While these proposals are certainly a welcome development, and while student loan forgiveness and free public higher education are important and worthwhile reforms that should be supported by all working people everywhere, winning such demands requires more than voting for this or that progressive candidate. Indeed, electoralism of that sort is a recipe for precisely the kinds of compromises that brought us such weak, Band-Aid reforms as the Affordable Care Act and the Clean Power Plan. If we want to really make education free for all and finally put an end to student loan debt, we will need a bigger, more militant and more organized mass movement of students, teachers and rank and file educators who are ready to take the fight directly to their campuses and state legislatures.

Higher Education in Crisis

Burdened by rapidly rising rents, declining wages and limited job opportunities, young people in the United States have been flocking to universities and colleges for years to earn the credentials they believe will provide them with a better future. At the same time, state and federal funding for higher education has been slashed, leading to an unprecedented and extraordinary rise in tuition. In fact, tuition has increased almost eight times faster than wages since 1980.

As a consequence, students and their families have borrowed trillions of dollars just for the privilege of an education, with more than $1.5 trillion still unpaid and collecting interest.
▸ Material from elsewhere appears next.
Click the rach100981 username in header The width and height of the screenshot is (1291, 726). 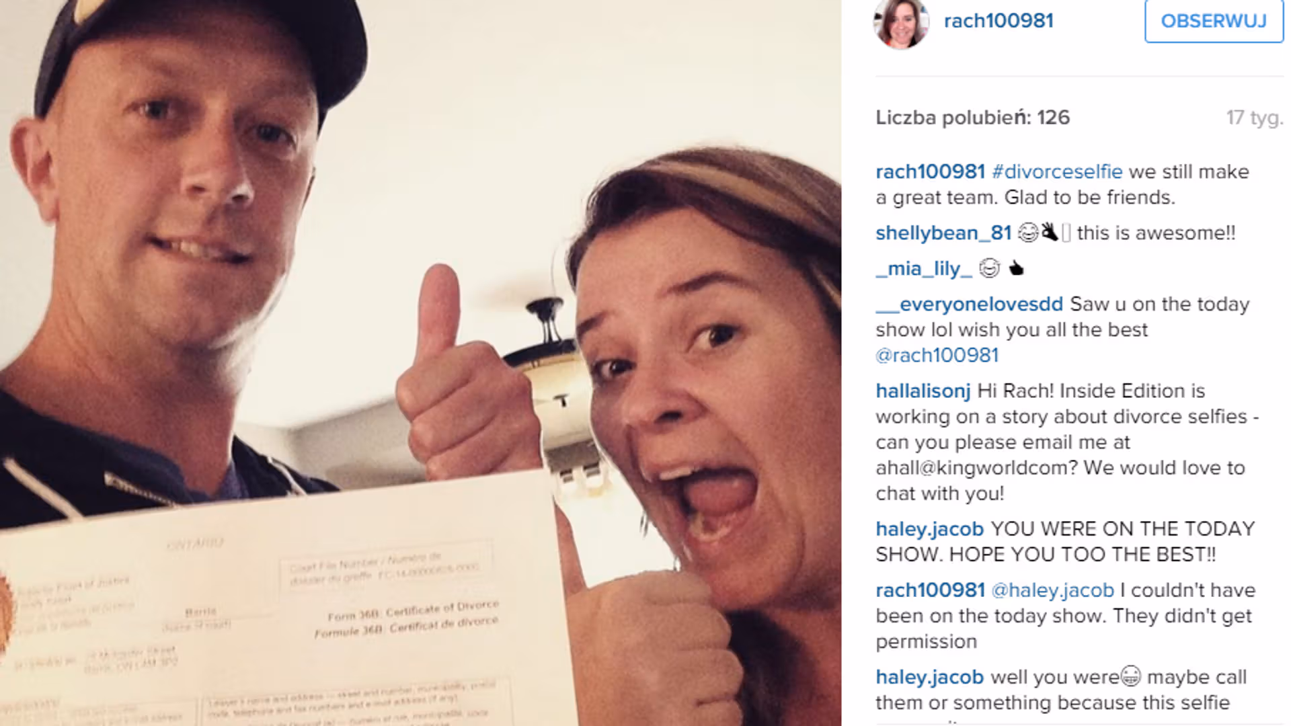(x=999, y=21)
That’s more than the combined credit card debt of the entire country. Many of these borrowers may have never managed to complete their degrees, while even some of those who did are finding themselves in jobs that don’t pay them enough to service their debts. Studies suggest that default rates over 20 years can be as high as 40% for some cohorts. Such a system is not only unsustainable but also shameful, and there is no reason why working-class students should be burdened with such debt for the rest of their lives or why public higher education should not be entirely tuition free.
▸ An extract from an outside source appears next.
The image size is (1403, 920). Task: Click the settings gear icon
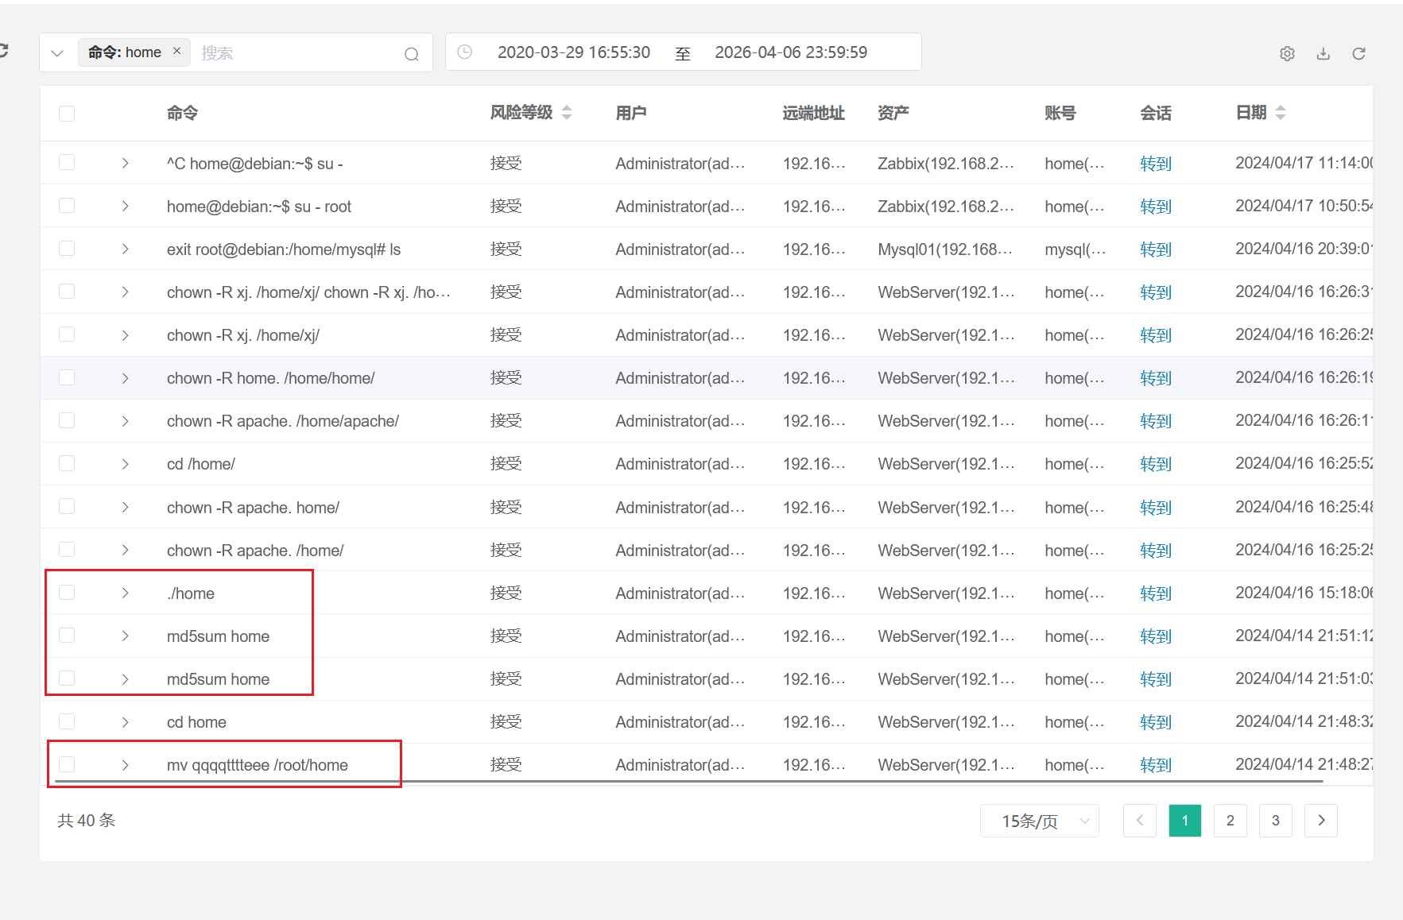pos(1287,53)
But tuition is only part of the problem, especially for students of color and those who come from poor or working-class families. For many of these students, who sometimes work 30 or 40 hours a week while attending school, the biggest problem is time. Unable to survive without working full time and unable to save enough to cover even basic emergencies, working-class students are forced to prioritize their paid work over their coursework. Such limited time is especially difficult for students of color, many of whom grew up in poorly funded and informally segregated public school systems. As a result, the dropout rate for public college and university students is astronomical, especially community college students, who make up almost half of the U.S. student population. Few students manage to graduate in six years and even fewer in four, while almost half of those who attempt college never graduate at all.
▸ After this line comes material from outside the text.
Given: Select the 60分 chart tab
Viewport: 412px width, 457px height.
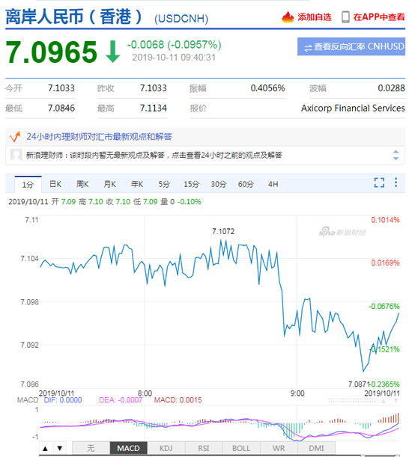Looking at the screenshot, I should [246, 184].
These dropout rates are only exacerbated by the fact that, thanks to decades of budget cuts, many public colleges and universities now rely upon massive armies of overworked and unsupported adjunct faculty who teach most undergraduates and who are regularly paid near poverty wages. It’s hard to do well, after all, when your professors also have to work several jobs just to get by. Thus even students who receive tuition assistance are still often forced to take out significant loans in order to complete their studies. In fact, 66% of graduates from public colleges and universities have loan debt with an average $25,500.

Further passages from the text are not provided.